SIC
- Editor: Pierre Albert-Birot
- Categories: Art magazine
- First issue: January 1916
- Final issue: December 1919
- Country: France
- Based in: Paris
- Language: French

= SIC (magazine) =

French avant-garde art magazine (1916-1919)

SIC, subtitled Sons Idées Couleurs, Formes, was an avant-garde art magazin edited from January 1916 to December 1919 by french poet Pierre Albert-Birot. It featured arts and writings by cubists, Futurists, Dadaists and Surrealists and was the second Parisian magazine, after Nord-Sud, to distribute the texts of the Zürich Dadaists, namely those of Tristan Tzara. SIC was a focus for many avant-garde initiatives, even those which Albert-Birot himself disliked, according to his belief in independence and objectivity. At the end of its publication in 1919, SIC had published 53 issues.

== History ==

Pierre Albert-Birot escaped general mobilization due to respiratory insufficiency during World War I, and, according to his own words, was really born during the creation of the magazine SIC in 1916, when he definitively adopted his artist name, adding his second name to his surname.

The title of the review, represented by a SIC carved into wood framed by two symmetrical F's, has two meanings; it is firstly the Latin word yes, standing for "a desire to constructively oppose the war that negates human values" and more generally, a desire "to assert oneself through a complete acceptance of the world," and it is also the acronym for its subheading "Sons Idées Couleurs, Formes," which was an expression of the multiple activities of the Albert-Birot couple – Sounds for Germaine's music, Ideas for poetry, Colors for painting, and Forms for Pierre's sculpture – but aspired to become the motto for a "synthesis of modernist arts."
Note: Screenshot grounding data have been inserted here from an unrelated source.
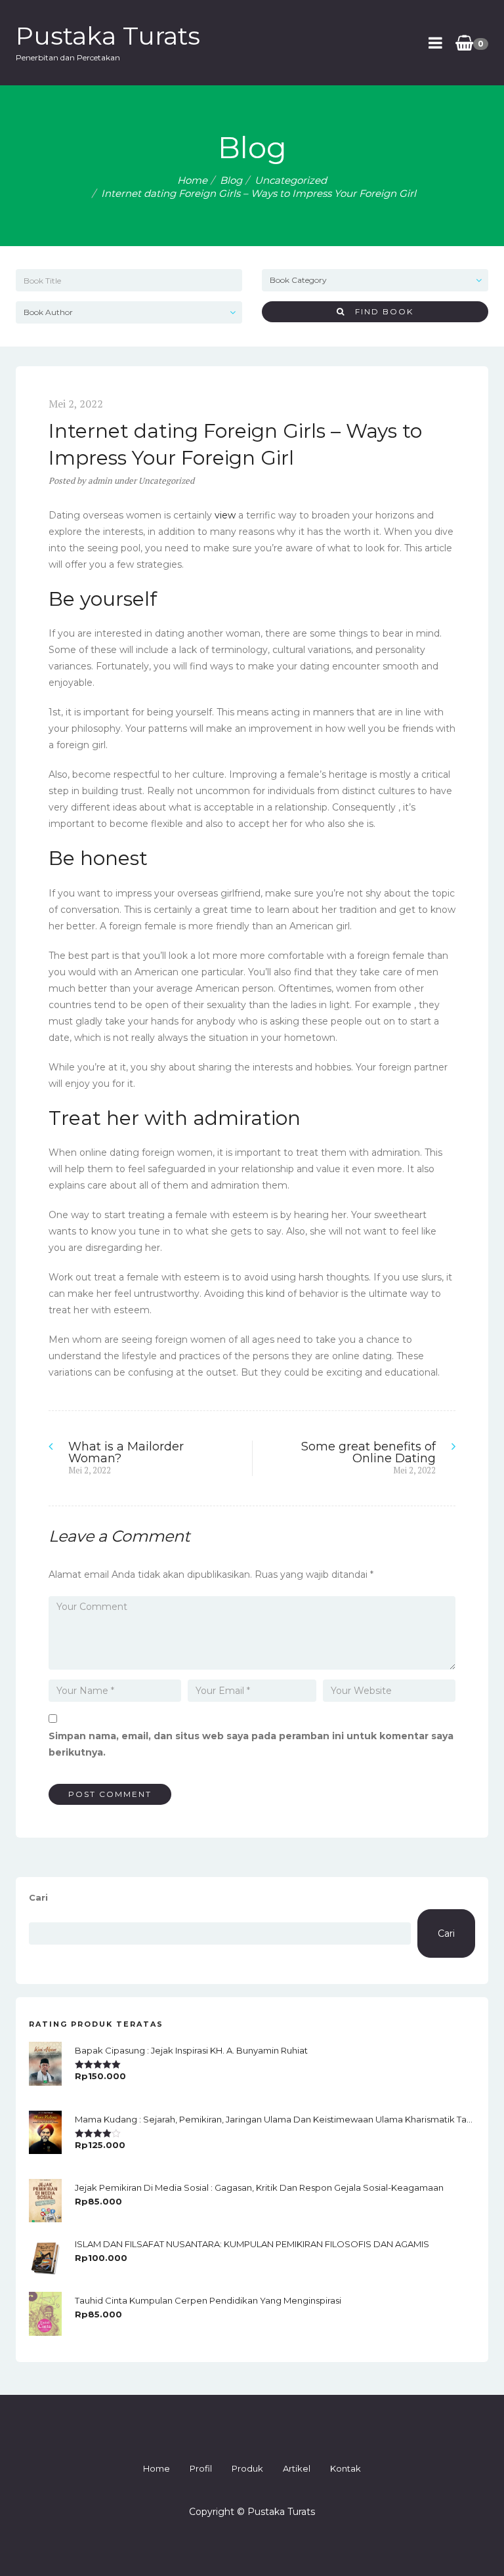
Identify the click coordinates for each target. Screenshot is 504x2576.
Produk (247, 2468)
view (225, 515)
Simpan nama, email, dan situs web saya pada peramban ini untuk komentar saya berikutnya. (251, 1744)
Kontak (345, 2468)
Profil (201, 2468)
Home (192, 180)
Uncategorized (291, 180)
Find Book (379, 311)
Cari (38, 1897)
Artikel (296, 2468)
Issue number 1, sold for twenty centimes, appeared in January 1916, entirely written and illustrated by Pierre Albert-Birot. The publication stood out for its modernism, despite coming from a painter and sculptor trained by traditionalist Achard, a self-taught "Adamite poet" who had not yet encountered the avant-garde. "Our desire: to act. To take initiatives, not to wait for them to come from across the Rhine," is the first of the "First Words" displayed by SIC; an affirmation of originality as a condition of Art, "Art begins where imitation ends " which is not without evoking, although in a much less radical form, Dada's rejection of all imitation and literary tradition and life.

We see in the publication of this first issue the call, the outstretched hand of an isolated artist to avant-garde circles of which he was both completely unknown and ignorant. He mockingly calls Paul Claudel a ″beautiful poet of the day before yesterday″ and continues with ″I would really like to meet a poet of today″.

The first to respond to this call was not a poet but the painter Gino Severini, whose impetus made SIC a true avant-garde magazine, as Albert-Birot humorously explains:

″Severini already had quite a few years of combat and research into ultra-modern art behind him, since he had been with Marinetti, the creator of Futurism, for a long time; naturally, for him, the first issue of my magazine was quite timid, but after talking to me he had the feeling that I was ready to become a true warrior for the good cause.″

The second issue, published in February, is devoted to the discovery of Futurism. It reports on Severini's First Exhibition of Plastic Art of the War and other previous works, held at the Boutet de Monvel gallery from January 15 to February 1, 1916. Albert-Birot writes: "The picture, until now a fraction of space, becomes with futurism a fraction of time." Severini offers SIC a reproduction of his Train Arriving in Paris.

In addition, Severini convinces Guillaume Apollinaire to meet Albert-Birot. The meeting takes place in July 1916, at the Italian hospital, and immediately the two men became friends. Apollinaire introduces Albert-Birot to his many friends and brings his mentorship to the magazine. Apollinaire has his Tuesdays at the Café de Flore and SIC has its Saturdays, on rue de la Tombe-Issoire, where Apollinaire comes as soon as he is released from the hospital and brings his friends: André Salmon, Pierre Reverdy, Serge Férat, and Roch Grey.